Elle prend ma main, nous quittons la pièce, elle claque la porte en sortant, puis me regarde.
Et là, je ne sais pas ce qui m'arrive, je l'embrasse. Je réalise, lui demande pardon.
- Excuse-moi, je ne...
- Je le savais, tu es un homme maintenant. Elle se rapproche, ses yeux brillent d’une lueur indéchiffrable.
Tu es encore plus génial… mais surtout, tu es toi-même. Embrasse-moi encore.
Nous marchons sur les sentiers de notre première rencontre, là où tout a commencé. Sarah prend une profonde inspiration, son regard chargé de regrets.
- Si tu savais comme je suis désolée. Après notre rencontre à Saint-Louis, je pensais que tout serait simple. J’ai mal analysé la situation… Roy te détestait, papa t’a renvoyé, et moi… Moi, je n’ai pas cherché à te retrouver. Il y a eu Richard, comme je regrette. Le temps a creusé une brèche entre nous.
Sa voix vacille. Je devine le poids de la culpabilité qui l’étreint.
Je ne sais quoi rajouter.
- Tu as dû te sentir bien seul. Naturellement, Kalia est arrivé au bon moment. Et puis, tous mes projets t’ont fait peur. Quand tu l’as choisi, je ne comprenais pas, mais ensuite… Je me suis dit : si tu avais tout abandonné pour le suivre, c’est toi qu’il aurait choisi.
Elle cherche mon regard, attendant visiblement ma réponse.

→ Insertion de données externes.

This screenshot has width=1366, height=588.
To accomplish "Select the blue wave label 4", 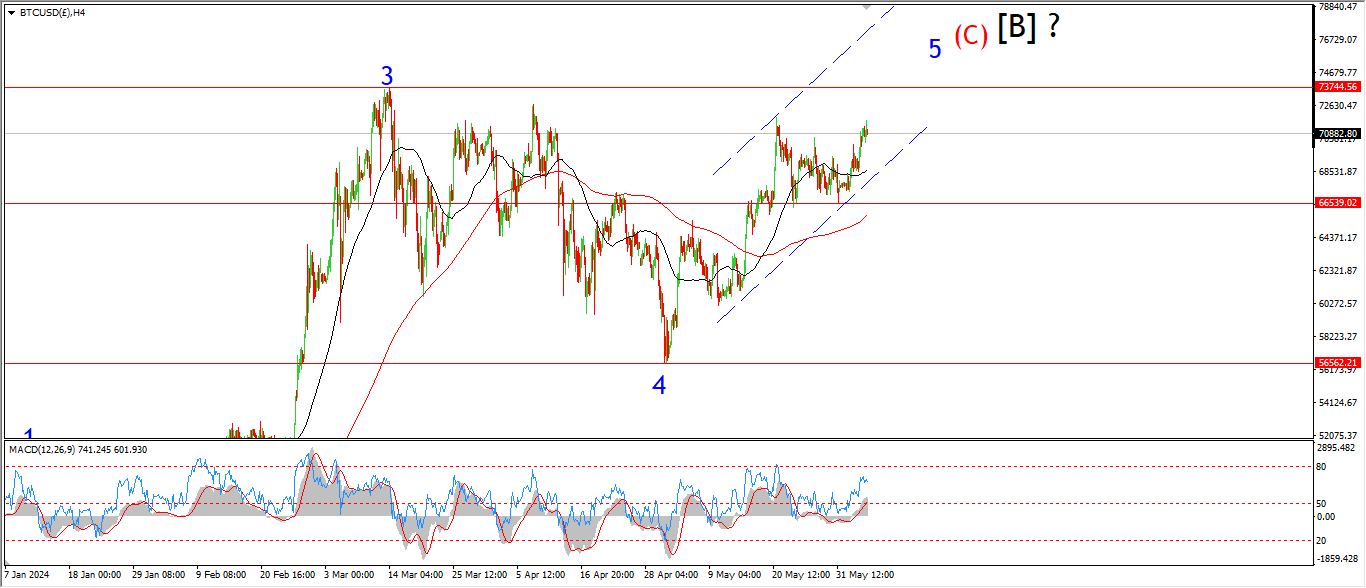I will point(659,385).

- Aujourd’hui, c’est moi qui ai des projets.
- De quel projet parles-tu ?
Je lui raconte tout : ma visite chez Roy, l’idée du fauteuil, les plans avec Papi, la rencontre avec M. Jennings, le prototype, le contrat, et surtout… Notre propre rencontre.

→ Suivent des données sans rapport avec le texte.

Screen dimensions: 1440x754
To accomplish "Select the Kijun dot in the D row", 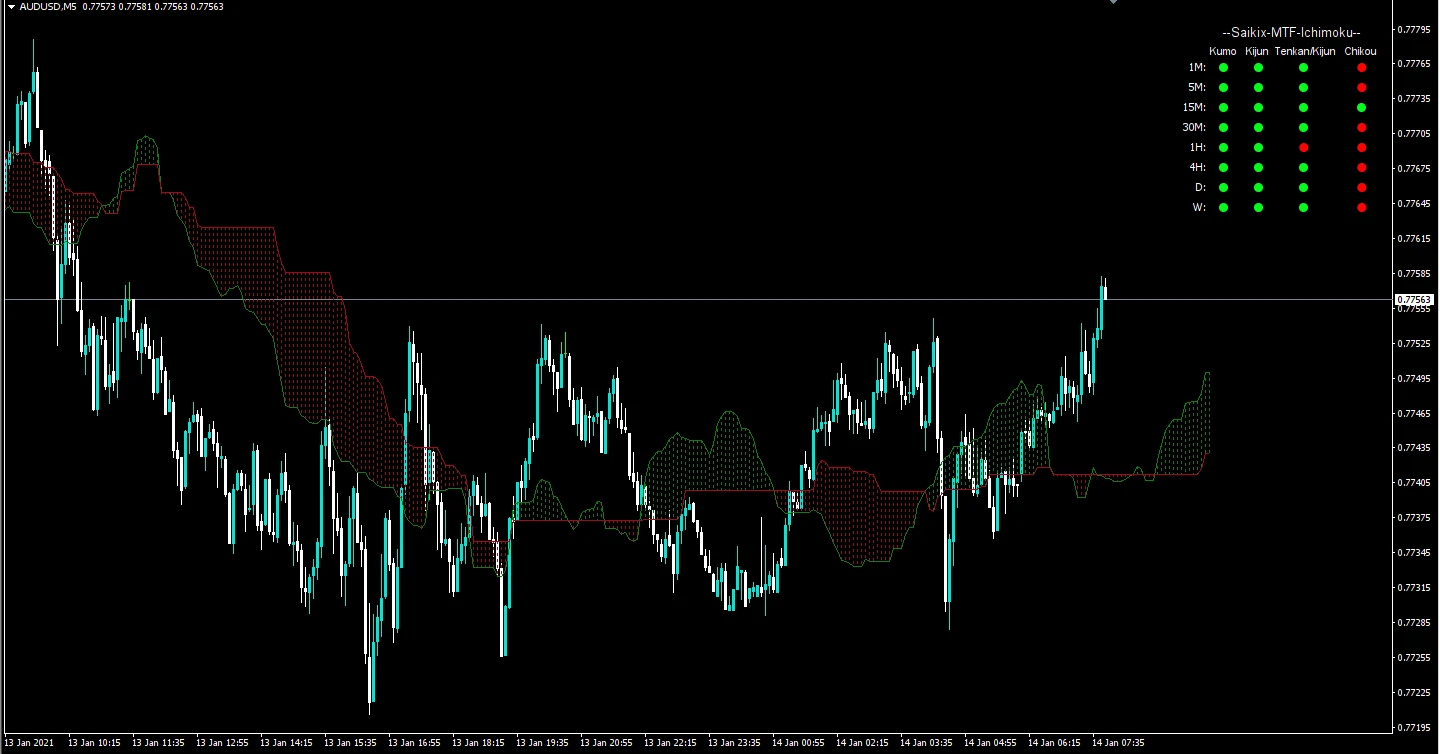I will coord(1259,187).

- Roy a voulu se racheter. Il sait que je serai là toutes les vacances. Nos retrouvailles sont un signe, une nouvelle chance. Et cette fois, je ne veux pas la laisser passer.
- Que veux-tu dire par là ?
Elle retient son souffle.
- Ton projet est magnifique. Si tu es d’accord… Je termine mon année d’étude pour devenir avocate, puis je te rejoins. Je trouverai un poste à Denver. À tes côtés. Qu’en dis-tu ?
Ses yeux brillent, comme si elle n’osait pas y croire.
- Toi et moi, ensemble ? Et tu m’aideras ?
- Évidemment. Tu auras souvent besoin d’un avocat… Et d’une femme.
Je la regarde, mon cœur bat la chamade. Alors, sans attendre, nos lèvres se retrouvent enfin. Tout le reste disparaît.
Chaque jour, nous parcourons la propriété comme au premier jour.
Sarah plaisante :
- Le nouveau, tu peux venir m’aider.
- Comment t’appelles-tu ?
- Bonjour, je suis Sarah, quel âge as-tu ?
- J’ai 16 ans.
- Comme moi.
À l'évocation de ces souvenirs, notre joie est immense, tout ce bonheur retrouvé intact.
Je me noie dans le regard de Sarah, nos mains sont enlacées dans une étreinte de douceur, les mots sont inutiles.
Liam nous appelle :
- Sarah, Michael, vous êtes là ?
Sarah répond aussitôt.
Oui, Papa, nous sommes ici.
Liam approche accompagné de John.
À sa vue, mes pensées explosent, Papi.
John, me voyant défaillir, me rassure aussitôt.
Papa, heu, Papi, va bien, rassure-toi, Michael.
Je suis soulagé, tu es venu pour moi, alors ?
Oui, on peut le dire.
Depuis ton départ, les courriers affluent. Il me tend les lettres.
Je regarde une part une :
La mairie de Denver, Harry Jennings normal, Louis, mes jambes tremblent, l'université de...
Je ne peux plus attendre, j'ouvre la lettre de Louis.
Mon Cher Michael,
J'espère que ma lettre te trouvera en bonne santé.
Après ton départ, le vide que tu as laissé, personne ne pourra jamais le combler.
Nous avons fait soigner Kalia, dans un grand hôpital psychiatrique, son état s'est amélioré, mais son moral n'a pas suivi.
Dans un premier temps, elle était sûre de ton retour, elle demandait après toi. Au fil des mois, elle ne te demandait presque plus. Le docteur nous a prévenu, la guérison est fonction du moral et de la volonté de s'en sortir. Elle ne lutte plus.
Kalia a demandé à revoir le cirque. Sa joie en retrouvant son monde nous est allée droit au cœur. Et puis dans la confusion, elle a disparu, je suis de suite entrée dans le chapiteau, j'ai levé la tête, elle effectuait un magnifique triple saut, mais sans personne pour la réceptionner, elle a plané en souriant, les bras en croix, puis elle s'est écrasée au sol. La mor...
Je ne peux continuer à lire. Mes jambes se plient, je tombe au sol. Sarah me serre dans ses bras.
Ma tête repose sur son épaule, elle me chante ma chanson et dans sa voix, je retrouvais la voix de maman.